Читаем The Future Is History: How Totalitarianism Reclaimed Russia полностью

On May 9—a month and a half after the start of the bombing campaign—Red Square saw its first Victory Day military parade in a decade. There was no heavy equipment—no tanks and rockets, like in days past, only a march of men in uniform—and they moved through the square in the opposite direction to that taken in Soviet times, before the chapel at the entrance to the square had been restored. But the four men goose-stepping in front of the procession—one leader and three young officers behind him—carried a red flag with a hammer and sickle, like the one that had been placed on the Reichstag in 1945. Yeltsin did not take the Soviet secretary-general's conventional place atop the Lenin Mausoleum, but he assumed the traditional role of overseeing the parade, from a podium set up just in front of the granite building, where the Bolshevik leader's body was still on display after seventy-five years. It was the fifty-fourth anniversary of victory in the Great Patriotic War, but the television voice-over pronounced that figure as though it had particular symbolism and went on to stress, "Whoever might be trying today to diminish the significance of our victory, for the people it will forever

remain great."15 There was no need to spell out that it was NATO, with its bombing campaign, that was attempting retroactively to "diminish the significance of our victory."

Yeltsin, thought Gudkov, was finally playing the card he had resisted using for so long: staking his own legitimacy on the mythology of the Great Patriotic War.

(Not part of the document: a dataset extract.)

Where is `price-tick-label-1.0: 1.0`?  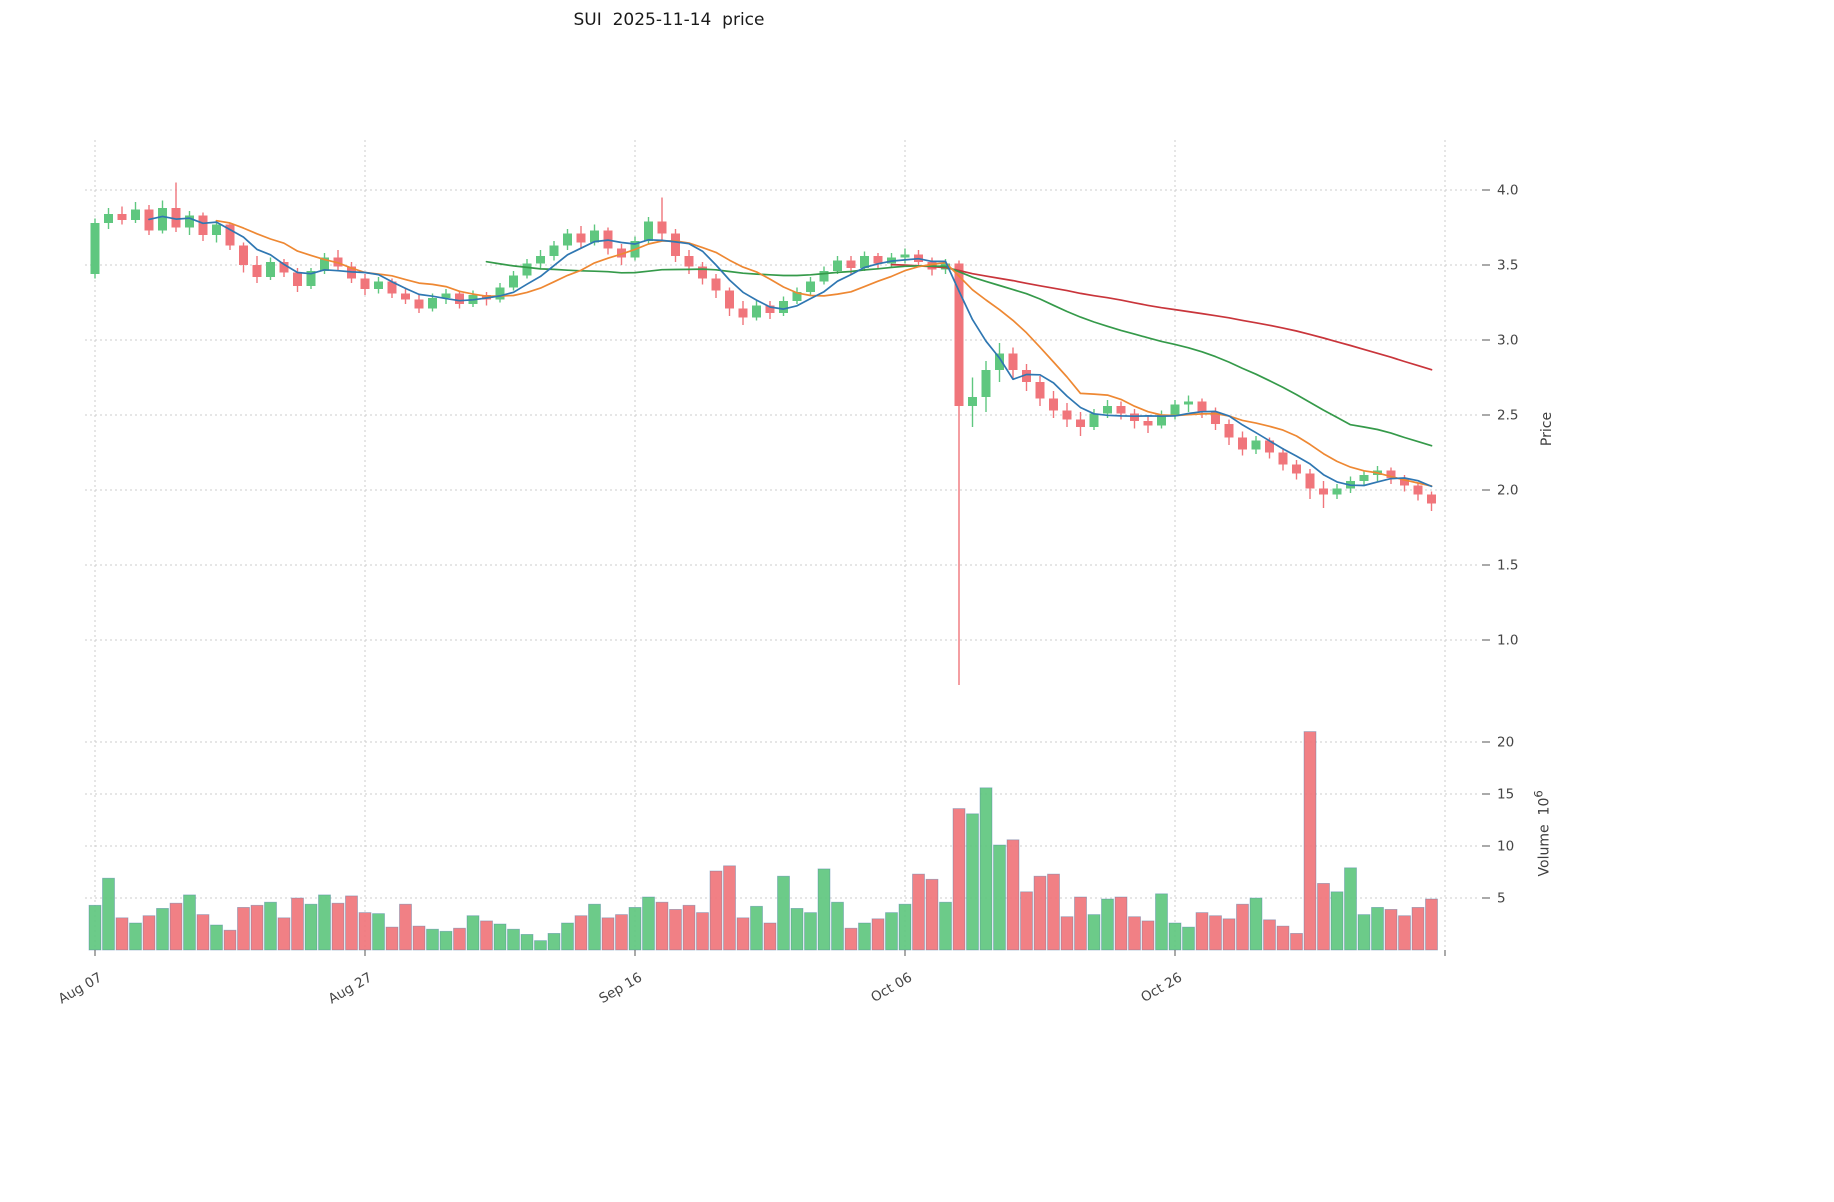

three days after the Victory Day parade, Yeltsin set in motion a parade of successors. Primakov, whom he distrusted and plainly disliked, was out. He appointed a new prime minister, forty-seven- year-old Sergei Stepashin, who had been serving as minister of the interior. A career law-enforcement officer, Stepashin had been in and out of the government for a decade, so his was a familiar face—even if he lacked the force of personality to elicit any particular emotional response. Now, by dint of being appointed prime minister, he was Yeltsin's new heir apparent.

The NATO bombing of Serbia ended in May, with a negotiated agreement that turned Kosovo into a de facto protectorate of the Western powers. Peacekeeping troops began moving into position in the area, for what would clearly be a long stay. On June 12—which happened to be Russian Independence Day—British peacekeepers were slated to secure the airport in Pristina, the capital city. But the night before, two hundred Russian peacekeepers stationed in Bosnia suddenly marched across the border to Pristina and seized the airport. The operation seemed to have no strategic objective, or even a plan—

the Russian troops had not made arrangements for supplies, and were ultimately fed by NATO troops who took pity on them. Back in Russia, the demonstration of pointless and unopposed military power played well. Masha and her friends cheered the siege of the airport in much the same way as they cheered a Russian soccer victory over Holland. After a week, Russia agreed to send about 3,600 troops to Kosovo to work alongside Western peacekeepers, effectively renewing its relationship with NATO—which had been severed when the bombing began—without accepting NATO command.—

In less than three months, Yeltsin once again changed his mind regarding his successor, fired Stepashin, and appointed another gray, unremarkable man. This time, however, the heir apparent was a virtual unknown, the colonel Yeltsin had recently chosen to run the secret police, Vladimir Putin.

That summer, before Masha's last year of high school, she went to Crimea with a friend and the friend's mother. They rented a single room in Alushta. They went to the beach and watched television. Masha read romantic poetry by Anna Akhmatova and Maximilian Voloshin. They met teenagers from Ukrainian cities—Dnepropetrovsk and Kiev—who told them that they spoke with a Moscow accent. Masha objected that she did not have an accent: they did. They laughed. They drank together, a lot. After the friend's mother left, trading places with Tatiana, they had even more freedom. They had no curfew. They drank on the piers at night. One night, a freak wave covered all of them and pulled them off the pier, but they got out and laughed.

"I'm sick of Crimea," Masha said at one point. "I want to go back to Russia. You know, birch trees, mosquitoes, the nostalgia."

Tatiana thought this was funny—who gets sick of the sea? Masha thought it was funny too. But they went to the dacha for the rest of the summer. It was early August.

"So he'll be our prime minister now?" asked Tatiana. "Weird." She had negotiated insurance contracts with this man, and she was unimpressed.